Phred scaling is a widely used system for representing the quality scores of sequencing reads. It is used to quantify the probability of an error in each base call in a sequencing read. Here is a quick guide to Phred scaling:
Phred quality scores: Phred quality scores are represented as integers ranging from 0 to 60. The higher the score, the more confident we are in the base call. For example, a Phred score of 10 corresponds to a base call accuracy of 90%, while a Phred score of 20 corresponds to a base call accuracy of 99%.
Logarithmic scale: The Phred scale is logarithmic, which means that each increase of 10 in the Phred score corresponds to a 10-fold decrease in the probability of an error. For example, a Phred score of 20 corresponds to a probability of error of 1 in 100, while a Phred score of 30 corresponds to a probability of error of 1 in 1000.
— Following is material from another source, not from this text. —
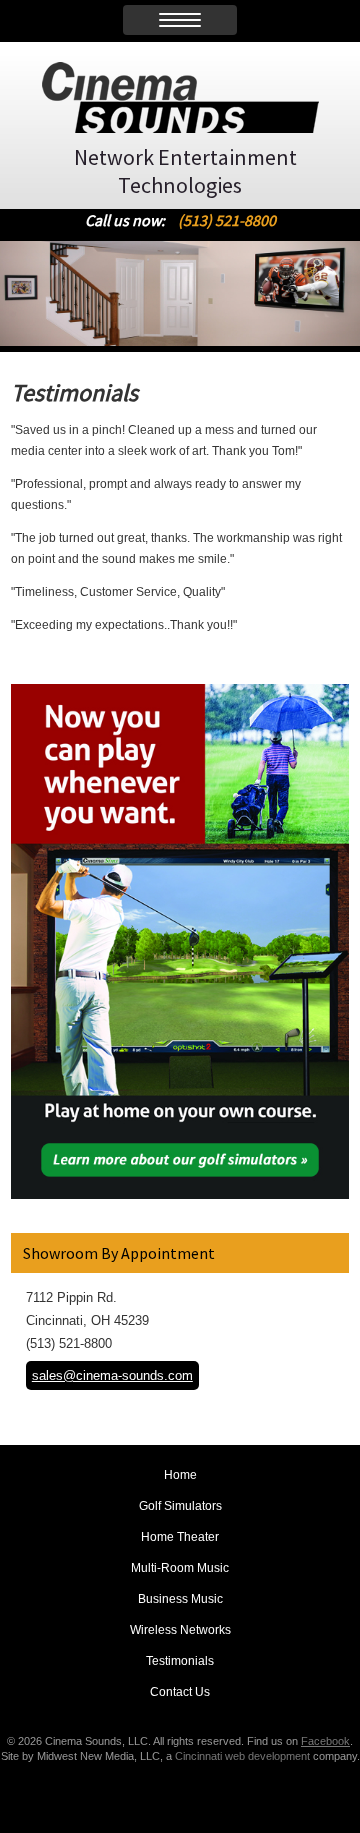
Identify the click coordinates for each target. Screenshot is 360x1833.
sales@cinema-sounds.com (112, 1375)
Quality score calculation: The Phred score for each base call is calculated as follows:
Q = -10 * log10(p)
where Q is the Phred score, and p is the probability of an error in the base call.
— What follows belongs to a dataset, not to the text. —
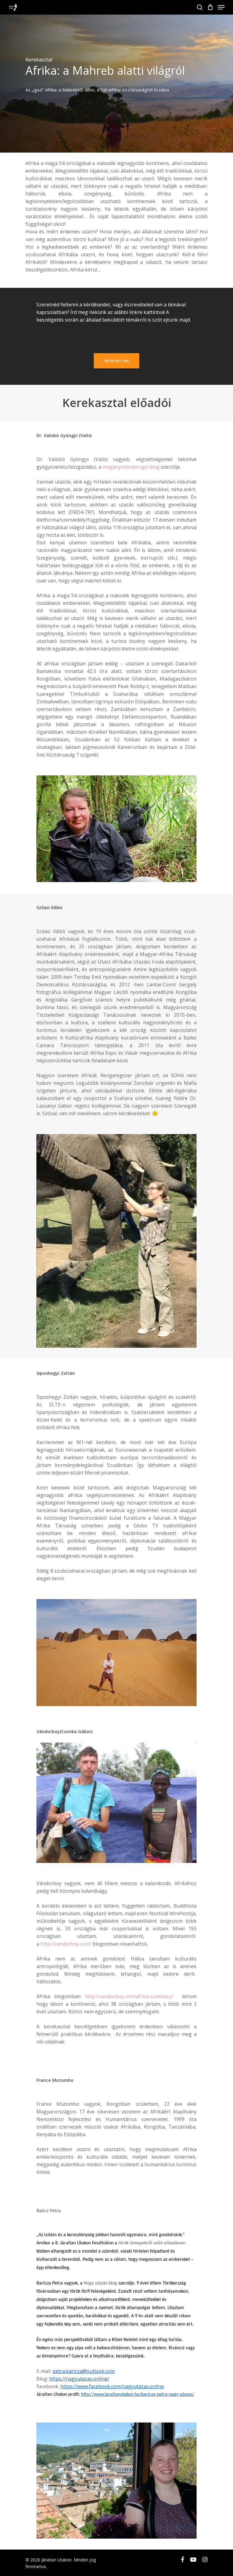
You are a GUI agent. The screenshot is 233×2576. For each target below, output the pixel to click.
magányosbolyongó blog (131, 467)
Quality score encoding: The Phred quality scores are typically encoded in the quality score field of the FASTQ file format, which is a common format used for storing sequencing reads. Each quality score is represented as an ASCII character, with the character code equal to the Phred score plus 33. For example, a Phred score of 20 is represented by the ASCII character "!" (33 + 20).
In summary, Phred scaling is a logarithmic system for representing the quality scores of sequencing reads, where higher scores indicate greater confidence in the base call. The Phred scores are calculated based on the probability of an error in each base call and are typically encoded in the quality score field of the FASTQ file format.